IDAHO FALLS, Idaho — Proposed annexation in Idaho Falls has some homeowners frustrated.
“We received a letter in the mail, which was our first hearing of the annexation,” Marianne Hilton told KID NewsRadio. “Completely blindsided. We were, of course, not happy about the idea of being annexed…it was pretty devastating.”
Residents in the Stosich Lane annexation proposal are one of several properties to make it into the City of Idaho Falls efforts to clean up county and city lines, and properties. Brad Kramer, Director of the Community Development Services Department for the City of Idaho Falls, said the plan for annexation has been in the works for years.
But, Hilton and neighbor April Sutton say they were not aware of the possibility of annexation when they acquired their properties. In fact, it was the less stringent lifestyle of county living that attracted each of their families to where they live now.
“I’m a country girl, and so I was raised with animals and so we’ve been looking for houses for well about a year and a half before we bought this house,” April Sutton told KID NewsRadio. “I’ve been looking for property in place where I could have animals. I didn’t want a lot of animals, but I wanted enough that my kids could have that experience.”
Brad Kramer said homeowners in the proposed annexation portions will be able to keep their animals and livestock as long as they do not stop raising animals for any amount of time. Stopping the livestock life, and then resuming at a later date is not permitted under the terms of the annexation.
“Whatever they’re doing today that is legal in the county, they can still do once they’re in the city,” Kramer said. “We cannot retroactively enforce our land use laws on a parcel that developed under the law…in the county. So, if somebody out there has a property with a few cows that might not be allowed in the city, but the county allows them to have those cows, once they’re annexed, they can still have those cows.
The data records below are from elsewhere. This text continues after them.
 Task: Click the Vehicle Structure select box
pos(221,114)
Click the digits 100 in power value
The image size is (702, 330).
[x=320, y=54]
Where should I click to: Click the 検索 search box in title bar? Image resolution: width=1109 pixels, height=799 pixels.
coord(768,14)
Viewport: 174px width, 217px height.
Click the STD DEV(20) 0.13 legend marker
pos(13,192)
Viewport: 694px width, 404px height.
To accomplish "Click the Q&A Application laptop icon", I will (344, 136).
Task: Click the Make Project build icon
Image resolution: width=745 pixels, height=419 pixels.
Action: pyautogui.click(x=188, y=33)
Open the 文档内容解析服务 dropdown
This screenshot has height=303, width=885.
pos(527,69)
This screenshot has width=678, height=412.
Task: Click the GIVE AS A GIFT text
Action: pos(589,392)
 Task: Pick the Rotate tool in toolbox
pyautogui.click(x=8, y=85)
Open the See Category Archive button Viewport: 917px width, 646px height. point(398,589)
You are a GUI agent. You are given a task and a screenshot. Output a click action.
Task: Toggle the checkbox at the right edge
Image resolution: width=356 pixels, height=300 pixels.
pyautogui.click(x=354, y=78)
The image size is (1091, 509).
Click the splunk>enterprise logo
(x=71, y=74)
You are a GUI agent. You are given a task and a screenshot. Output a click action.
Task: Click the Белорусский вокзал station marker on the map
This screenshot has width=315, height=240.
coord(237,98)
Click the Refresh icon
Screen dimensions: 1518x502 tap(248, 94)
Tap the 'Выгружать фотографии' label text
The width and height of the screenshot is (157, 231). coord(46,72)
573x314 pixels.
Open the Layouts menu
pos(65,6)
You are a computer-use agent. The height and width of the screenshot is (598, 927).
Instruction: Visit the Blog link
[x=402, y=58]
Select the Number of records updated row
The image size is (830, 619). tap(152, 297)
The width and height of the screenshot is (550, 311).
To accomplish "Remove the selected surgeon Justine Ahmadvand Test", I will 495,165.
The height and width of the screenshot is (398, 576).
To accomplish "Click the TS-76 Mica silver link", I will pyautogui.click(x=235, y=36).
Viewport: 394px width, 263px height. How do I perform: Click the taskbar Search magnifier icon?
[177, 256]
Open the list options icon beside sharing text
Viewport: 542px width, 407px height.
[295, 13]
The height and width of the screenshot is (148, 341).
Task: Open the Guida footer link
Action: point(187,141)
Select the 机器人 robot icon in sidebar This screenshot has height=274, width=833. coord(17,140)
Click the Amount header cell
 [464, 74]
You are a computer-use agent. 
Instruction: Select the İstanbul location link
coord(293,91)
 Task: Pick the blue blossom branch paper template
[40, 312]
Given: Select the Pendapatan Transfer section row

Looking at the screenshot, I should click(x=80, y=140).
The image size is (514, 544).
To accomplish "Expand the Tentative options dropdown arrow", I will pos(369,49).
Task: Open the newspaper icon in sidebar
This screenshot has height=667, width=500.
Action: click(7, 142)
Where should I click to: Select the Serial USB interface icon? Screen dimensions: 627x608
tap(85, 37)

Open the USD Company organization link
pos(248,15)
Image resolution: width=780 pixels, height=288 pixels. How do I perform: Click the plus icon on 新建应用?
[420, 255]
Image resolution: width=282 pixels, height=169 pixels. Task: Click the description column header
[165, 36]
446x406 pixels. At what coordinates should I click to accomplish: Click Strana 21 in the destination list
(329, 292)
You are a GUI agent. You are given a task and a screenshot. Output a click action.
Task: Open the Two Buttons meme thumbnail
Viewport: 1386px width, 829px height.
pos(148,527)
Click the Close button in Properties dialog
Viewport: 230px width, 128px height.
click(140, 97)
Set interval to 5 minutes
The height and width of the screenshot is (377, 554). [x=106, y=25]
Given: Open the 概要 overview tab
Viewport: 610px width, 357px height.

When they lose that right is when they say stop having those cows for, you know, number of years, and it’s very clear that they have no more intent to have those livestock animals.”
Increased property taxes are also a point of concern for both Hilton and Sutton, who say the increased property taxes for their land is an unexpected expense for their families who purchased county lands for, among other reasons, decreased cost of living.
But, Kramer said, it’s also important to understand the differences in costs, properties taxes as opposed to fees and payments for services. Paying for services like utilities and paying the taxes for services like libraries or city facilities, are separate issues.
“The concern that you’re paying extra tax but not getting a utility are actually two very different
issues because a utility like a sewer line is not a tax supported service anyways,” Kramer said. “The taxes that a citizen in Idaho falls pays does not cover the cost of providing a service that’s covered by the sewer, the monthly sewer rate that you pay and so, you know, taxes and sewers are different issues.”
While the future of the final annexation decision for Stosich Lane remains uncertain, Hilton and Sutton say they hope to work with legislators in the future to give homeowners in county areas a voice in matters like annexation.
“We don’t want to cripple the city and never let them grow,” Hilton said. “We’re not against progress and movement, but we do believe that that the citizens and the property owners do have a right to have a say in this situation, and so there needs to be a voice there, I think. So that’s lacking, and so that’s our hope to try to get that cleaned up.”
The next scheduled hearing on the proposed annexation is Tuesday, December 4.